───── Task data

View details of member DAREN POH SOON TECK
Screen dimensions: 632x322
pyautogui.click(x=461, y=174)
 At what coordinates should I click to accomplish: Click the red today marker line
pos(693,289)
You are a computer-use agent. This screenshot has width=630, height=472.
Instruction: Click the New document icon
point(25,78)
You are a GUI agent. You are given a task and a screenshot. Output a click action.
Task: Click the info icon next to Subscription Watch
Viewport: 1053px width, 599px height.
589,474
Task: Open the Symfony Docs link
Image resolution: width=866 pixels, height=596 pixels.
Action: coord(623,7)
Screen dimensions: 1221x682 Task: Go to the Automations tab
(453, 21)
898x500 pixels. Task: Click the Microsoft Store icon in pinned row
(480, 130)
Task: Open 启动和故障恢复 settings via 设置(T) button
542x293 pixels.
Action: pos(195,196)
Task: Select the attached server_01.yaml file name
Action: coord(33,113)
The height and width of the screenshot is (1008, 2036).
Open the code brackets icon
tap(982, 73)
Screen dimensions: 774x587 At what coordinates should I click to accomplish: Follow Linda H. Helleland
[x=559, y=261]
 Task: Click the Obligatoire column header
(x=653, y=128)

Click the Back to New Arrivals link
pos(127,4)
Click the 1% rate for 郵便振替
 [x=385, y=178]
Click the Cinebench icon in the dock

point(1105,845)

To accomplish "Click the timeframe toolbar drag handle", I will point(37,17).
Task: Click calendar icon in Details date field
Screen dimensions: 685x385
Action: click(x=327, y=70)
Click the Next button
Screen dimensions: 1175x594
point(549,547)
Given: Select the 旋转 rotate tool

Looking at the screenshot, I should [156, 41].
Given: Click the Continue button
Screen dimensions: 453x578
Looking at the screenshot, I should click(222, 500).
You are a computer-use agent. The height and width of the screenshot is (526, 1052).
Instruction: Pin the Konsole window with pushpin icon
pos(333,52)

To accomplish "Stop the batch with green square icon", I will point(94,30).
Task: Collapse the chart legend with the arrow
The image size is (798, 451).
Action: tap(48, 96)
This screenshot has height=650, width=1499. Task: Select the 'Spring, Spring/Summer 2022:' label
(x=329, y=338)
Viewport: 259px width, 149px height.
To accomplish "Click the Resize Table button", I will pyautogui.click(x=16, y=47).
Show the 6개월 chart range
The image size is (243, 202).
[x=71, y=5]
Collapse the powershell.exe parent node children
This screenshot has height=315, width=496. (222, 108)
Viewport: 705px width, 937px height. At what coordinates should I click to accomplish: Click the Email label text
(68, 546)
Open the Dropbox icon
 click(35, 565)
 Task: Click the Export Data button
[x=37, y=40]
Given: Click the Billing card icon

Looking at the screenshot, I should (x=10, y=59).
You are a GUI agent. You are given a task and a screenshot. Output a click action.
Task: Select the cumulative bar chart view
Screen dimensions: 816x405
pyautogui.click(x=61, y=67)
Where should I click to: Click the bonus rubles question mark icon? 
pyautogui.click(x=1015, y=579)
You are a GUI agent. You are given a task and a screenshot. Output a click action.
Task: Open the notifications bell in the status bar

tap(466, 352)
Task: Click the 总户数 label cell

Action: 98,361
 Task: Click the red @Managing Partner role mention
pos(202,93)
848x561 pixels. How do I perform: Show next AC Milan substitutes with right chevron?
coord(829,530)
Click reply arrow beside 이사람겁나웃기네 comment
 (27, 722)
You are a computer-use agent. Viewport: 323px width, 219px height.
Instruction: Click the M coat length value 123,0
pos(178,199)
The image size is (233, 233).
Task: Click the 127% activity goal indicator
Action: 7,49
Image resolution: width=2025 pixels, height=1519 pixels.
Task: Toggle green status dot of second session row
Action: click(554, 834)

──────────

**Stated problem**
Can you reproduce all of the records above word for word, changing nothing?

**Result for this exercise**
View details of member DAREN POH SOON TECK
Screen dimensions: 632x322
pyautogui.click(x=461, y=174)
 At what coordinates should I click to accomplish: Click the red today marker line
pos(693,289)
You are a computer-use agent. This screenshot has width=630, height=472.
Instruction: Click the New document icon
point(25,78)
You are a GUI agent. You are given a task and a screenshot. Output a click action.
Task: Click the info icon next to Subscription Watch
Viewport: 1053px width, 599px height.
589,474
Task: Open the Symfony Docs link
Image resolution: width=866 pixels, height=596 pixels.
Action: coord(623,7)
Screen dimensions: 1221x682 Task: Go to the Automations tab
(453, 21)
898x500 pixels. Task: Click the Microsoft Store icon in pinned row
(480, 130)
Task: Open 启动和故障恢复 settings via 设置(T) button
542x293 pixels.
Action: pos(195,196)
Task: Select the attached server_01.yaml file name
Action: coord(33,113)
The height and width of the screenshot is (1008, 2036).
Open the code brackets icon
tap(982, 73)
Screen dimensions: 774x587 At what coordinates should I click to accomplish: Follow Linda H. Helleland
[x=559, y=261]
 Task: Click the Obligatoire column header
(x=653, y=128)

Click the Back to New Arrivals link
pos(127,4)
Click the 1% rate for 郵便振替
 [x=385, y=178]
Click the Cinebench icon in the dock

point(1105,845)

To accomplish "Click the timeframe toolbar drag handle", I will point(37,17).
Task: Click calendar icon in Details date field
Screen dimensions: 685x385
Action: click(x=327, y=70)
Click the Next button
Screen dimensions: 1175x594
point(549,547)
Given: Select the 旋转 rotate tool

Looking at the screenshot, I should [156, 41].
Given: Click the Continue button
Screen dimensions: 453x578
Looking at the screenshot, I should click(222, 500).
You are a computer-use agent. The height and width of the screenshot is (526, 1052).
Instruction: Pin the Konsole window with pushpin icon
pos(333,52)

To accomplish "Stop the batch with green square icon", I will point(94,30).
Task: Collapse the chart legend with the arrow
The image size is (798, 451).
Action: tap(48, 96)
This screenshot has height=650, width=1499. Task: Select the 'Spring, Spring/Summer 2022:' label
(x=329, y=338)
Viewport: 259px width, 149px height.
To accomplish "Click the Resize Table button", I will pyautogui.click(x=16, y=47).
Show the 6개월 chart range
The image size is (243, 202).
[x=71, y=5]
Collapse the powershell.exe parent node children
This screenshot has height=315, width=496. (222, 108)
Viewport: 705px width, 937px height. At what coordinates should I click to accomplish: Click the Email label text
(68, 546)
Open the Dropbox icon
 click(35, 565)
 Task: Click the Export Data button
[x=37, y=40]
Given: Click the Billing card icon

Looking at the screenshot, I should (x=10, y=59).
You are a GUI agent. You are given a task and a screenshot. Output a click action.
Task: Select the cumulative bar chart view
Screen dimensions: 816x405
pyautogui.click(x=61, y=67)
Where should I click to: Click the bonus rubles question mark icon? 
pyautogui.click(x=1015, y=579)
You are a GUI agent. You are given a task and a screenshot. Output a click action.
Task: Open the notifications bell in the status bar

tap(466, 352)
Task: Click the 总户数 label cell

Action: 98,361
 Task: Click the red @Managing Partner role mention
pos(202,93)
848x561 pixels. How do I perform: Show next AC Milan substitutes with right chevron?
coord(829,530)
Click reply arrow beside 이사람겁나웃기네 comment
 (27, 722)
You are a computer-use agent. Viewport: 323px width, 219px height.
Instruction: Click the M coat length value 123,0
pos(178,199)
The image size is (233, 233).
Task: Click the 127% activity goal indicator
Action: 7,49
Image resolution: width=2025 pixels, height=1519 pixels.
Task: Toggle green status dot of second session row
Action: click(554, 834)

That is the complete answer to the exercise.